### [Given data]
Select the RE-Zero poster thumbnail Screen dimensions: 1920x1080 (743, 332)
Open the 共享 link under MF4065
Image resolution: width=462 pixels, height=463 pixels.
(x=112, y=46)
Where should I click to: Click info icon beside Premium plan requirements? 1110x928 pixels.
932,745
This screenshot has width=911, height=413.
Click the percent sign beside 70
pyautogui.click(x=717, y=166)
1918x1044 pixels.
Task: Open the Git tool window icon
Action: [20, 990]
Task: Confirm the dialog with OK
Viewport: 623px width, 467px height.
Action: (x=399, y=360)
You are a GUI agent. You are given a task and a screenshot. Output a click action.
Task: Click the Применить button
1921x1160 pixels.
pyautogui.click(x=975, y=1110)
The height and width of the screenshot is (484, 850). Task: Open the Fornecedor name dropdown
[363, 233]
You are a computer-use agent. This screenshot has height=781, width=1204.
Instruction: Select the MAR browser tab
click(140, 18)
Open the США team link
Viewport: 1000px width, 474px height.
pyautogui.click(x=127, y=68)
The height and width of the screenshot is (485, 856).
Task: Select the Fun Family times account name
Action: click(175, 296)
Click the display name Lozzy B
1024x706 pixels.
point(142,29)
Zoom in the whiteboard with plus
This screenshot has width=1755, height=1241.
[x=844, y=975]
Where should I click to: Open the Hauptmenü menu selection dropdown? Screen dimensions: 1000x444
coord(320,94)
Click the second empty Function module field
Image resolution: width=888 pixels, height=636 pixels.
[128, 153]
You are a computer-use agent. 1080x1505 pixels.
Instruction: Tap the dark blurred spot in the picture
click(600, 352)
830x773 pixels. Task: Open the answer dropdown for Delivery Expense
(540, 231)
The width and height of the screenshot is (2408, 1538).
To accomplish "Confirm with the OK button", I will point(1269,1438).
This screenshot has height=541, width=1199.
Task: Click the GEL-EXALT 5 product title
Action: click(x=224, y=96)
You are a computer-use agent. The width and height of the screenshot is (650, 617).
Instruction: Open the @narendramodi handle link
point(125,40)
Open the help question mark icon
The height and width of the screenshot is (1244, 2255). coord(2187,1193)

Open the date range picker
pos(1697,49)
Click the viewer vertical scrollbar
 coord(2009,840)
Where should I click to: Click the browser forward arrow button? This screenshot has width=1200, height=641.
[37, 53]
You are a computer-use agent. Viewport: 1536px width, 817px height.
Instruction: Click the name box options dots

### [Exercise requirements]
Retype the lines above without any changes.

### [Answer for this exercise]
Select the RE-Zero poster thumbnail Screen dimensions: 1920x1080 (743, 332)
Open the 共享 link under MF4065
Image resolution: width=462 pixels, height=463 pixels.
(x=112, y=46)
Where should I click to: Click info icon beside Premium plan requirements? 1110x928 pixels.
932,745
This screenshot has width=911, height=413.
Click the percent sign beside 70
pyautogui.click(x=717, y=166)
1918x1044 pixels.
Task: Open the Git tool window icon
Action: [20, 990]
Task: Confirm the dialog with OK
Viewport: 623px width, 467px height.
Action: (x=399, y=360)
You are a GUI agent. You are given a task and a screenshot. Output a click action.
Task: Click the Применить button
1921x1160 pixels.
pyautogui.click(x=975, y=1110)
The height and width of the screenshot is (484, 850). Task: Open the Fornecedor name dropdown
[363, 233]
You are a computer-use agent. This screenshot has height=781, width=1204.
Instruction: Select the MAR browser tab
click(140, 18)
Open the США team link
Viewport: 1000px width, 474px height.
pyautogui.click(x=127, y=68)
The height and width of the screenshot is (485, 856).
Task: Select the Fun Family times account name
Action: click(175, 296)
Click the display name Lozzy B
1024x706 pixels.
point(142,29)
Zoom in the whiteboard with plus
This screenshot has width=1755, height=1241.
[x=844, y=975]
Where should I click to: Open the Hauptmenü menu selection dropdown? Screen dimensions: 1000x444
coord(320,94)
Click the second empty Function module field
Image resolution: width=888 pixels, height=636 pixels.
[128, 153]
You are a computer-use agent. 1080x1505 pixels.
Instruction: Tap the dark blurred spot in the picture
click(600, 352)
830x773 pixels. Task: Open the answer dropdown for Delivery Expense
(540, 231)
The width and height of the screenshot is (2408, 1538).
To accomplish "Confirm with the OK button", I will point(1269,1438).
This screenshot has height=541, width=1199.
Task: Click the GEL-EXALT 5 product title
Action: click(x=224, y=96)
You are a computer-use agent. The width and height of the screenshot is (650, 617).
Instruction: Open the @narendramodi handle link
point(125,40)
Open the help question mark icon
The height and width of the screenshot is (1244, 2255). coord(2187,1193)

Open the date range picker
pos(1697,49)
Click the viewer vertical scrollbar
 coord(2009,840)
Where should I click to: Click the browser forward arrow button? This screenshot has width=1200, height=641.
[37, 53]
You are a computer-use agent. Viewport: 1536px width, 817px height.
Instruction: Click the name box options dots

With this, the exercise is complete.